In an absolutely stupendous way, am glad to have been of service.
A number of the unfortunately afflicted, otherwise known as those whom deal with Wellington Addiction Services, have contacted the author of this, the worlds shittest blog, either asking for advice for upcoming meetings, or commenting on their own experiences with the said Addict DisServices.
Some of the best service I have been, to both the afflicted and the DisService, has been verified today. This is a POSITIVE OUTCOME of a USER LEAD APPROACH to dealing with a perceived LACK OF ENGAGEMENT FROM THE SERVICE.
WHEN GOING TO THE SERVICE AND MEETING WITH
CLARISSA “Yes Mistress” BRODERICK
TOM “Baa Baa like a sheep” FLEWETT,
JUST REMEMBER THE IMAGES YOU HAVE IN YOUR MIND OF THEIR
WHIPS AND CANES.
Imagine Clarissa in a head mistress uniform strapping your bare arse with a cane. Imagine Tom keeping her away from the animals…. Imagine whatever you like that helps you deal with them fucking you.
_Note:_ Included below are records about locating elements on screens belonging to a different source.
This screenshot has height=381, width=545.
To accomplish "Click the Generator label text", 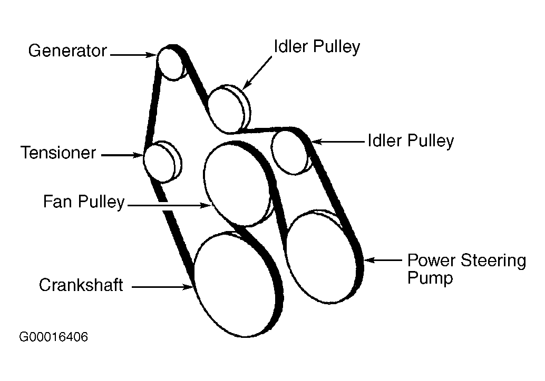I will (67, 51).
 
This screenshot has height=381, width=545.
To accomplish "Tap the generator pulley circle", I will (170, 63).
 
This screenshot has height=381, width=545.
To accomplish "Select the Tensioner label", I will (59, 153).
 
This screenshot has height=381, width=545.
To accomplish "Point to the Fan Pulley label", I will (84, 202).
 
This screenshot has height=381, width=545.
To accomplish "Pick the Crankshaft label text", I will (81, 286).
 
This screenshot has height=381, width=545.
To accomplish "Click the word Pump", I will (430, 278).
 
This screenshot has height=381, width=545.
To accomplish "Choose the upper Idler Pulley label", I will (317, 47).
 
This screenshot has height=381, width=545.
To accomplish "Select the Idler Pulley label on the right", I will (411, 141).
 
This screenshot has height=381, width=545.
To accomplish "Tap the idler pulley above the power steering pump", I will (289, 151).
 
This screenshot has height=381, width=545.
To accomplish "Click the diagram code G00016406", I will (53, 337).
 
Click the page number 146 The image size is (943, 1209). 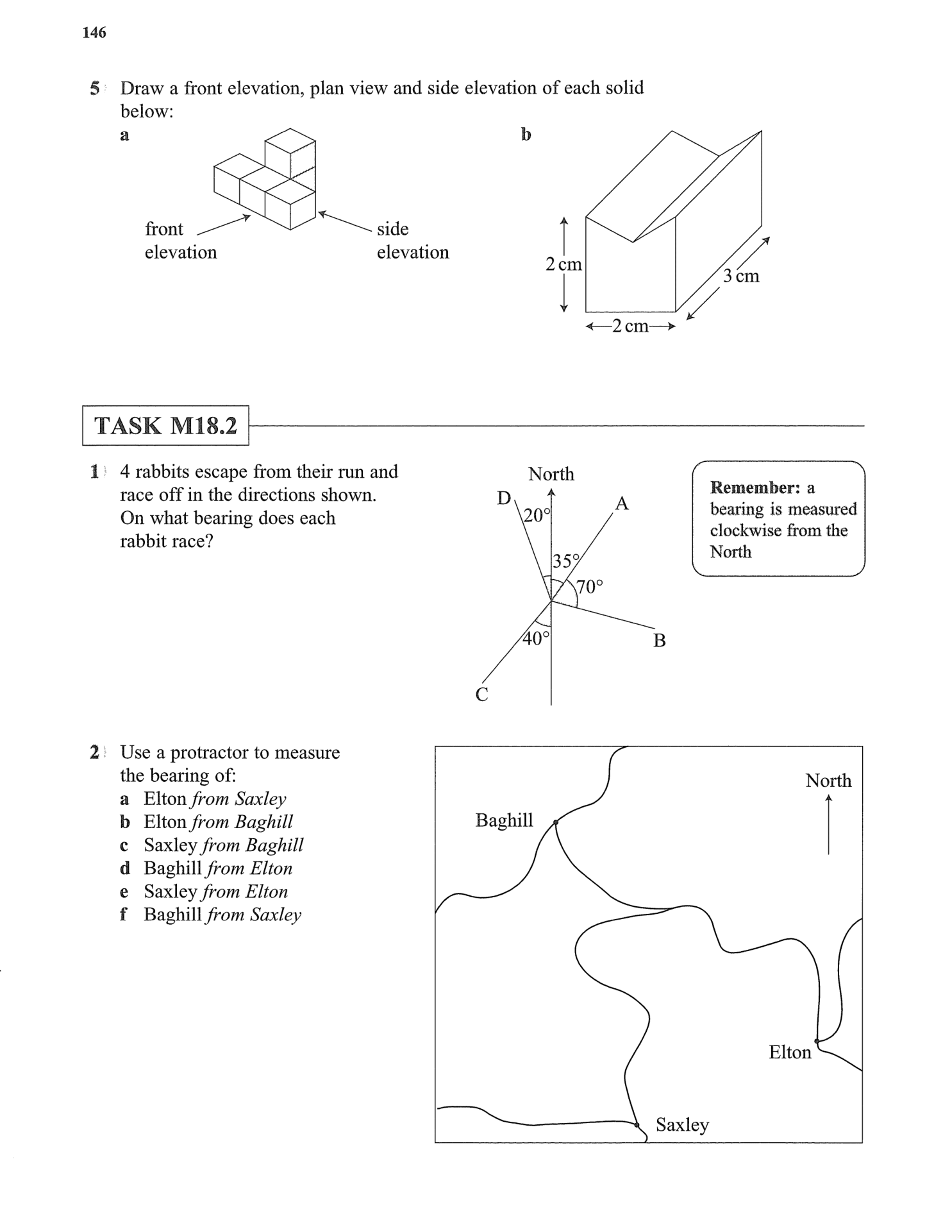tap(94, 33)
Some public speakers use the technique of imagining their audience as being naked. This works reasonably well when attempting to control nerves and self doubt etc. Given the possibility that you do not have access to high levels of PROPRANOL this is entirely relevant. Just remember the rumour that CCDHB has a huge supply of sponsored strap ons supplied by visiting drug company sales representatives and imagine vividly what they do with them whilst looking them in the eye.
It will stop you presenting to them as annoyingly angry when they deny your well thought and well researched treatment regime to coerce you into their antiquated and highly dysfunctional therapy system.
Remember to praise them both for having nice arses on your way out to score elsewhere.